Courses/Computer Science/CPSC 457.F2014/Lecture Notes/KernSync
In this session, we will continue our examination of kernel synchronization, particularly dealing with the topic of kernel preemption, how certain synchronization primitives are implemented, and a couple of advanced synchronization techniques. We will finish (time permitting) with some code for (1) timing and (2) drawing the use of locks.
- How are spinlocks and semaphores actually implemented inside the kernel?
- How can we improve system throughput by distinguishing between readers and writers?

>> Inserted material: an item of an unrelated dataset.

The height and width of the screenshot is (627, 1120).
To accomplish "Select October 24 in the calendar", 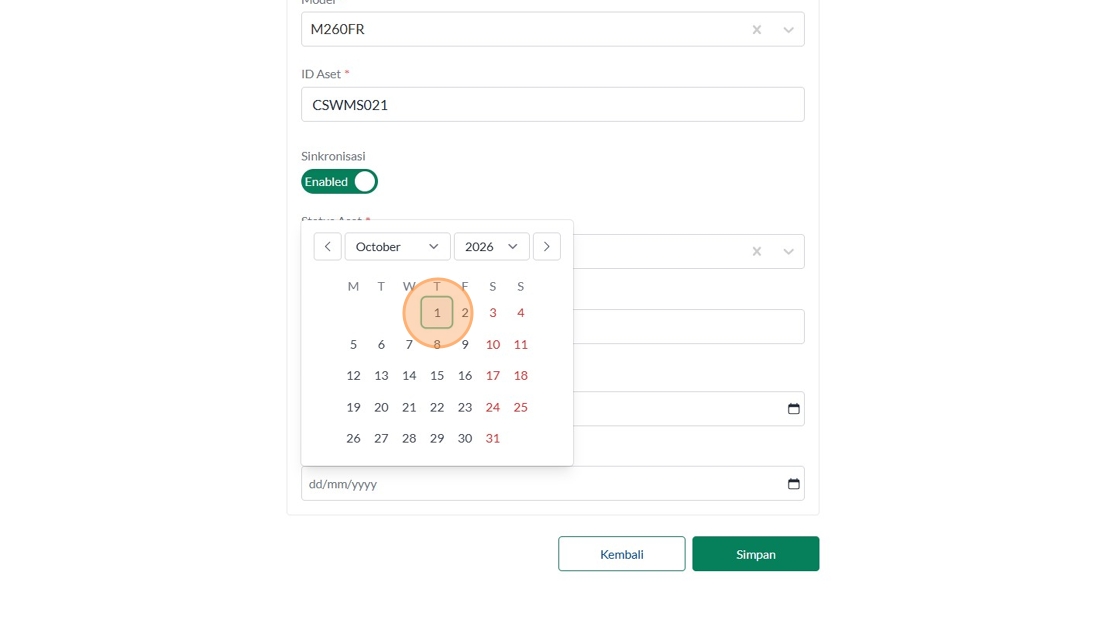I will click(x=493, y=408).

- How can we improve system throughput by allowing a writer into a critical section even though readers may also be present?
- How does RCU safely provide synchronization without using locks?
The slides for today PDF.
Concurrency Design Considerations
- see ULK, pg 217
- A good OS design goal is to maximize the amount of concurrency in the system. This can be done by:
- enabling most I/O devices to operate concurrently
- CPUs should be kept as much as possible in a state where they help processes make progress (as opposed to, e.g., busy-waiting)
- this means that
- (1) interrupt handlers should be fast and (2) most kernel paths should disable interrupts for a very short period of time
- spin locks should be avoided
Waking Up Tasks from a RW Semaphore Queue The __rwsem_do_wake() function illustrates how the semaphore up() (i.e., exit/release) functionality will attempt to pick a waiting writer or let a number of waiting readers into the critical section.
Read-Copy-Update (RCU) The read-copy-update mechanism is on display even in as simple a facility as servicing the getppid(2) system call. When calling the task_tgid_vnr() function, getppid() has to be careful because current->real_parent might change during the call, so it invokes rcu_read_lock(). This function in turn invokes __rcu_read_lock(), which maps via a macro to the call to disable kernel preemption, preempt_disable()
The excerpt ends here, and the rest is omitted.